This paper has been accepted by ECCV 2022.

Abstract

Gait is one of the most promising biometrics to identify individuals at a long distance. Although most previous methods have focused on recognizing the silhouettes, several end-to-end methods that extract gait features directly from RGB images perform better. However, we demonstrate that these end-to-end methods may inevitably suffer from the gait-irrelevant noises, i.e., low-level texture and colorful information. Experimentally, we design the cross-domain evaluation to support this view. In this work, we propose a novel end-to-end framework named GaitEdge which can effectively block gait-irrelevant information and release end-to-end training potential Specifically, GaitEdge synthesizes the output of the pedestrian segmentation network and then feeds it to the subsequent recognition network, where the synthetic silhouettes consist of trainable edges of bodies and fixed interiors to limit the information that the recognition network receives.
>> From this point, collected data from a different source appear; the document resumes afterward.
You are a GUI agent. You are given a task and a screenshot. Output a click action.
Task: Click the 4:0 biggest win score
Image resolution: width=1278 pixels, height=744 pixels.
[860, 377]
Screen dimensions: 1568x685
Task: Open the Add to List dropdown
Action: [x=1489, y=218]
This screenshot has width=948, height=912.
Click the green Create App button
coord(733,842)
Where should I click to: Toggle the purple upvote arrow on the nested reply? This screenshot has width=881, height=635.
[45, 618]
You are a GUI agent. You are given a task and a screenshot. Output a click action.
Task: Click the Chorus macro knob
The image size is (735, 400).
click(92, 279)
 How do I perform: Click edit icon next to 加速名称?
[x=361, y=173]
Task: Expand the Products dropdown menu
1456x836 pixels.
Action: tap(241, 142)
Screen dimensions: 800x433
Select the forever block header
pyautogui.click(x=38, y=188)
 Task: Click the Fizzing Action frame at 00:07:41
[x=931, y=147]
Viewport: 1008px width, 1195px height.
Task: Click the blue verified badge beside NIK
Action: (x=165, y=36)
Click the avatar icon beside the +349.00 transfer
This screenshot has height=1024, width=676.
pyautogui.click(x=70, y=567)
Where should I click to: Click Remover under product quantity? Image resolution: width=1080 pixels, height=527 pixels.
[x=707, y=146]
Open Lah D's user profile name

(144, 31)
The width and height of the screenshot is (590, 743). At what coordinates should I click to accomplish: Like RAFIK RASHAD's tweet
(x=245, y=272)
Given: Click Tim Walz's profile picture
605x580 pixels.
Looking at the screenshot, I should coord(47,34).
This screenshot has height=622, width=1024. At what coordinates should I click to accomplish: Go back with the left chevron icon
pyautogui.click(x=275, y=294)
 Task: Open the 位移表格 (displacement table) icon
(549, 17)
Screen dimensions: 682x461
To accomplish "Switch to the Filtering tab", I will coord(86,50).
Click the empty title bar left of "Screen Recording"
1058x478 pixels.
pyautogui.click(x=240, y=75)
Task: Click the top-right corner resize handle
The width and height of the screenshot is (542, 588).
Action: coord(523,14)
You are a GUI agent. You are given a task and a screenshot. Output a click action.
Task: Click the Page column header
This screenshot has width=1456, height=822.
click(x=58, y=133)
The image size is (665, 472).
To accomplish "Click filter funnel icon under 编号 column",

Besides, GaitAlign for aligning silhouettes is embedded into the GaitEdge without losing differentiability. Experimental results on CASIA-B and our newly built TTG-200 indicate that GaitEdge significantly outperforms the previous methods and provides a more practical end-to-end paradigm. img

CASIA-B*

Since the silhouettes of CASIA-B were obtained by the outdated background subtraction, there exists much noise caused by the background and clothes of subjects. Hence, we re-annotate the silhouettes of CASIA-B and denote it as CASIA-B*. You can visit this link to apply for CASIA-B*. More details about CASIA-B* can be found in this link.

Performance

Model NM BG CL TTG-200 (cross-domain) Configuration
GaitGL 94.0 89.6 81.0 53.2 phase1_rec.yaml
GaitGL-E2E 99.1 98.2 89.1 45.6 phase2_e2e.yaml
GaitEdge 98.0 96.3 88.0 53.9 phase2_gaitedge.yaml

The results here are higher than those in the paper because we use a different optimization strategy. But this does not affect the conclusion of the paper.

How to train

  • Phase 1: Train recognition network (phase1_rec.yaml) and segmentation network (phase1_seg.yaml) on CASIA-B*.
  • Phase 2: Restore the checkpoints of recognition network and segmentation network from phase 1, and train gait recognition network in end2end (phase2_e2e.yaml/phase2_gaitedge.yaml).

Citation

@inproceedings{yu2006framework,
  title={A framework for evaluating the effect of view angle, clothing and carrying condition on gait recognition},
  author={Yu, Shiqi and Tan, Daoliang and Tan, Tieniu},
  booktitle={18th International Conference on Pattern Recognition (ICPR'06)},
  volume={4},
  pages={441--444},
  year={2006},
  organization={IEEE}
}

@InProceedings{liang2022gaitedge,
author="Liang, Junhao
and Fan, Chao
and Hou, Saihui
and Shen, Chuanfu
and Huang, Yongzhen
and Yu, Shiqi",
title="GaitEdge: Beyond Plain End-to-End Gait Recognition for Better Practicality",
booktitle="Computer Vision -- ECCV 2022",
year="2022",
}